**Task requirements**
Go through the records, and copy each line in which the string "text" is present.
#### Material for this exercise
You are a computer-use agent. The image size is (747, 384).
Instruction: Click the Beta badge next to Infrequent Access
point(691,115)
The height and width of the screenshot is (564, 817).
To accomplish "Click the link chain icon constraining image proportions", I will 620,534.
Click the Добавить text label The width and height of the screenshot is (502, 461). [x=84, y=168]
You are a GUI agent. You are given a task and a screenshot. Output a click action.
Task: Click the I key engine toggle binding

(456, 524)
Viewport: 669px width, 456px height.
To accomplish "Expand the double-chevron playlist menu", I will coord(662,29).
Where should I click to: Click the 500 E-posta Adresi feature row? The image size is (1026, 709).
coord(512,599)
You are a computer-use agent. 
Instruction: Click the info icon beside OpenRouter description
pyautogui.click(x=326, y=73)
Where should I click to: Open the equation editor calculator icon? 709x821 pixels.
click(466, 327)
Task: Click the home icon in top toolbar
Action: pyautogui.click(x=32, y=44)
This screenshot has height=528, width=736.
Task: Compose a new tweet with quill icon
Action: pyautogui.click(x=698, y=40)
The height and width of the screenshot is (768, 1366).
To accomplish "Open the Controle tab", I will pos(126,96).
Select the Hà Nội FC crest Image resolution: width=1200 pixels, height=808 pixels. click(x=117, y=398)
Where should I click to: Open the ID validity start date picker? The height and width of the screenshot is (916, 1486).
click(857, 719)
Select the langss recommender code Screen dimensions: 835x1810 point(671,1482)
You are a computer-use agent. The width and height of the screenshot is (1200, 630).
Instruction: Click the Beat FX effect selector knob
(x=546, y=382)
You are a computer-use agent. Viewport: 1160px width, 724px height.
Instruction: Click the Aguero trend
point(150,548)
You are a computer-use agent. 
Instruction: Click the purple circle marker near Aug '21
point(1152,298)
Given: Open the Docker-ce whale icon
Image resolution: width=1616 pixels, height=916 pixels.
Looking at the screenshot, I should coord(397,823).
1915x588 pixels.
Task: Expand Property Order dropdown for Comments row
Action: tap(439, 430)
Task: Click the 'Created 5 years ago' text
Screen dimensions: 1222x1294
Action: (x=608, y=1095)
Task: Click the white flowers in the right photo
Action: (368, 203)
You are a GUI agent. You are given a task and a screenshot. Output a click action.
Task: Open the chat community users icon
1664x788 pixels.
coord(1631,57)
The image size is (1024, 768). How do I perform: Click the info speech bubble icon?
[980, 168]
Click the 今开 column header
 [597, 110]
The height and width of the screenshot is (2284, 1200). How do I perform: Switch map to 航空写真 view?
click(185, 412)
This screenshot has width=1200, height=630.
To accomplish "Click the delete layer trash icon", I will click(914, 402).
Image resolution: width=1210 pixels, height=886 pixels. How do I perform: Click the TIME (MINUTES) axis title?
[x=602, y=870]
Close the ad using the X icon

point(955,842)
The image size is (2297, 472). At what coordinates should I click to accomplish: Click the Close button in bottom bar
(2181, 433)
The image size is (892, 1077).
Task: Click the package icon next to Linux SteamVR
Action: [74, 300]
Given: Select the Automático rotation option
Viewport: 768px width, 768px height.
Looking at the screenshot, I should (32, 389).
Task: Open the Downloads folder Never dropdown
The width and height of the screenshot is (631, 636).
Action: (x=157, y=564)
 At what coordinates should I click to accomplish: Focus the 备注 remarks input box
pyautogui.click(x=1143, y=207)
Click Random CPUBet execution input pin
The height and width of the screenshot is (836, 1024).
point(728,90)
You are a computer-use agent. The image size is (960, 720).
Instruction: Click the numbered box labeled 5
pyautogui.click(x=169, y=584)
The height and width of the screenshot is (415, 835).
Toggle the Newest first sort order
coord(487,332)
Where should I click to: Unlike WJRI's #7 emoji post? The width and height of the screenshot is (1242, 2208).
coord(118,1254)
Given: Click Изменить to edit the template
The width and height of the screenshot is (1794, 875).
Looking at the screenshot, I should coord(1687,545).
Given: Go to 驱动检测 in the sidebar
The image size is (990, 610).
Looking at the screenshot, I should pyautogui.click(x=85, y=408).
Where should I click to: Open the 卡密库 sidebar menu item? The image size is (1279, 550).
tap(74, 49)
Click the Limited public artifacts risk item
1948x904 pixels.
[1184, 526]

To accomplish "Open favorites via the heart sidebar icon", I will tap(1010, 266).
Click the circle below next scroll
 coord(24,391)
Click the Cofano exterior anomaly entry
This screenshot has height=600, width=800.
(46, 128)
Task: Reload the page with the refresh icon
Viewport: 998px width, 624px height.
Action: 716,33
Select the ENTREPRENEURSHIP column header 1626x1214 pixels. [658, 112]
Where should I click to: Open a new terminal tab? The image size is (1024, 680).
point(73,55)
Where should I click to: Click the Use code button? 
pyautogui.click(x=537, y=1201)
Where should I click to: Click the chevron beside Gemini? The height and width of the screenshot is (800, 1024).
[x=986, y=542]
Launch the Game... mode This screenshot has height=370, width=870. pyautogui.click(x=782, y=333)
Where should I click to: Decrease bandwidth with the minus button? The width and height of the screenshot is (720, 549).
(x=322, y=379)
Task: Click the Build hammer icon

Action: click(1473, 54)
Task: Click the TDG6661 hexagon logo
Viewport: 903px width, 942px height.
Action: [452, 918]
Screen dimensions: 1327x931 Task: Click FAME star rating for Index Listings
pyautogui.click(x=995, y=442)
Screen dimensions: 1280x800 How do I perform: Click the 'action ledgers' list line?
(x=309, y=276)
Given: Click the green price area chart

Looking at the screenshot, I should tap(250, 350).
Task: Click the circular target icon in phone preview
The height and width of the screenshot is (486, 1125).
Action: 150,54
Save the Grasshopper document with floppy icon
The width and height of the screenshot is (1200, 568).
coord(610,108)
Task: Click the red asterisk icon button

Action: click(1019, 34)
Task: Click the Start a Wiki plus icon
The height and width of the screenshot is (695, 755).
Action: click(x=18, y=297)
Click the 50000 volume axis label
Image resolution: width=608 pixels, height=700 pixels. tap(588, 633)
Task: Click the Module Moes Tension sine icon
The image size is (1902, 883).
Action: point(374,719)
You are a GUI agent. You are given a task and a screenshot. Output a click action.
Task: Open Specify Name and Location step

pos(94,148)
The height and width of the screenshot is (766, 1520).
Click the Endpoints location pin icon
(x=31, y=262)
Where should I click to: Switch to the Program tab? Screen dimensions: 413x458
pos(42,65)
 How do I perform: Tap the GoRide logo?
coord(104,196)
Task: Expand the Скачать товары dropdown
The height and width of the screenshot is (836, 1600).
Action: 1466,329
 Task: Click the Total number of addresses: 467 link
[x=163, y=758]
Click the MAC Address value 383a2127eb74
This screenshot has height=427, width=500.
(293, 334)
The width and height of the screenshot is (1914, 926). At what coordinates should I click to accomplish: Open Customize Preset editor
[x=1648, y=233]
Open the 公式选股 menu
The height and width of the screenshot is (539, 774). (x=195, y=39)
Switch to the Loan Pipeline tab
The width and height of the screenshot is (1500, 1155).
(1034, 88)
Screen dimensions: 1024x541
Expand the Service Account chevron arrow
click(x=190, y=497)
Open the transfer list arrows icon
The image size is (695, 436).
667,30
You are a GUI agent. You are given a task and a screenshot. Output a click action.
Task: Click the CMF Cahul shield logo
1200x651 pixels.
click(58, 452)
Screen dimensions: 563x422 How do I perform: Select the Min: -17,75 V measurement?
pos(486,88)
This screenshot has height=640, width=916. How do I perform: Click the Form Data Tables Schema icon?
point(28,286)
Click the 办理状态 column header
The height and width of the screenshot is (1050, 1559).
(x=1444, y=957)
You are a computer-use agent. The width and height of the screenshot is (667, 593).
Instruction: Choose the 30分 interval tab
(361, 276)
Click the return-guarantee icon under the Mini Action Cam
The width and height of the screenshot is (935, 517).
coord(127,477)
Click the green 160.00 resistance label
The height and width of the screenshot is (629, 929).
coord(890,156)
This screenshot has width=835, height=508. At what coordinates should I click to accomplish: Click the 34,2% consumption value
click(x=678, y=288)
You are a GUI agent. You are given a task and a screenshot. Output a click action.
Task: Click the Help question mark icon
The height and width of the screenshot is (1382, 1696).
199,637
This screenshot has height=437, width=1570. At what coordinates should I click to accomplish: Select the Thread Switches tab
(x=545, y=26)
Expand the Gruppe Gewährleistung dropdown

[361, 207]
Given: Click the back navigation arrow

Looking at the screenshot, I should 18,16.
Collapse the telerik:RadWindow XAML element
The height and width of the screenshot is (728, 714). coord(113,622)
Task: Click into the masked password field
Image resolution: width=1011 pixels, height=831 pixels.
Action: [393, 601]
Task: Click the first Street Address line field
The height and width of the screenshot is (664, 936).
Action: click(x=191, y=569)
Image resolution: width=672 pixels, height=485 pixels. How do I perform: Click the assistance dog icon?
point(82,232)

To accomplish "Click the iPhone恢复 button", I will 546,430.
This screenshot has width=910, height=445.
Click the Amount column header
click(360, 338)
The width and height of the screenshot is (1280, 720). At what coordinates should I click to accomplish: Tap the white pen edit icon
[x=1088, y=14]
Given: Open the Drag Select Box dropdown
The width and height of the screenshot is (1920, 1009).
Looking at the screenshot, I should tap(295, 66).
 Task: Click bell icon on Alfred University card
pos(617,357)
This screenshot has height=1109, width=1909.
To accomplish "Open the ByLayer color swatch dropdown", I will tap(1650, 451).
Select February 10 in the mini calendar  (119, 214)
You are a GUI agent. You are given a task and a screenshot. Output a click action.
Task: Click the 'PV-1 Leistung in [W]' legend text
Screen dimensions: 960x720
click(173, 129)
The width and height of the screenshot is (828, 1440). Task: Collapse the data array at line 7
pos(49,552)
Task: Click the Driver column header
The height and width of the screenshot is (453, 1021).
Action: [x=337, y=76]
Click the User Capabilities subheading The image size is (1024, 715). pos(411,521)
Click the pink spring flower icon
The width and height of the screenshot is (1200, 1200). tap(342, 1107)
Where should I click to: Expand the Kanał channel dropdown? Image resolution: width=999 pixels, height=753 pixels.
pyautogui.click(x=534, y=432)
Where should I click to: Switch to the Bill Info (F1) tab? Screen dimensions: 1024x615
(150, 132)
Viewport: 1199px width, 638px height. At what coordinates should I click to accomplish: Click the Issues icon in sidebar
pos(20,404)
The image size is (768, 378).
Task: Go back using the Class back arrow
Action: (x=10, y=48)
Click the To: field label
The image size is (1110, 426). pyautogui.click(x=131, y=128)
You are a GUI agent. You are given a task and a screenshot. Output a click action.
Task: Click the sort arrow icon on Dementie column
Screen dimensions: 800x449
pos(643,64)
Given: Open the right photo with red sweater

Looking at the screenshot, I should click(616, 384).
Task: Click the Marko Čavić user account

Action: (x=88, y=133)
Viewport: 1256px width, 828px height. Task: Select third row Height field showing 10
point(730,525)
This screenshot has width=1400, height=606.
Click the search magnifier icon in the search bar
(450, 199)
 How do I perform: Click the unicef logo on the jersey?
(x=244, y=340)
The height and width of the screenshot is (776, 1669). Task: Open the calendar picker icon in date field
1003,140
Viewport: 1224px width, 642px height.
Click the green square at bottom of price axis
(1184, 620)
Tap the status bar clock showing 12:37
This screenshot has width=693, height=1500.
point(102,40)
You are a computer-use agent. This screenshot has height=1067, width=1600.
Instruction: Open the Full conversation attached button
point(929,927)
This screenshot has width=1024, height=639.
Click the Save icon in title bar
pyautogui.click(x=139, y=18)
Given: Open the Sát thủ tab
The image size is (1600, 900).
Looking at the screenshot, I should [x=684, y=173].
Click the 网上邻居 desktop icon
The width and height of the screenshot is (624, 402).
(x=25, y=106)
########
**Completed task**
Click the Добавить text label The width and height of the screenshot is (502, 461). [x=84, y=168]
Task: Click the 'Created 5 years ago' text
Task: Click the 'PV-1 Leistung in [W]' legend text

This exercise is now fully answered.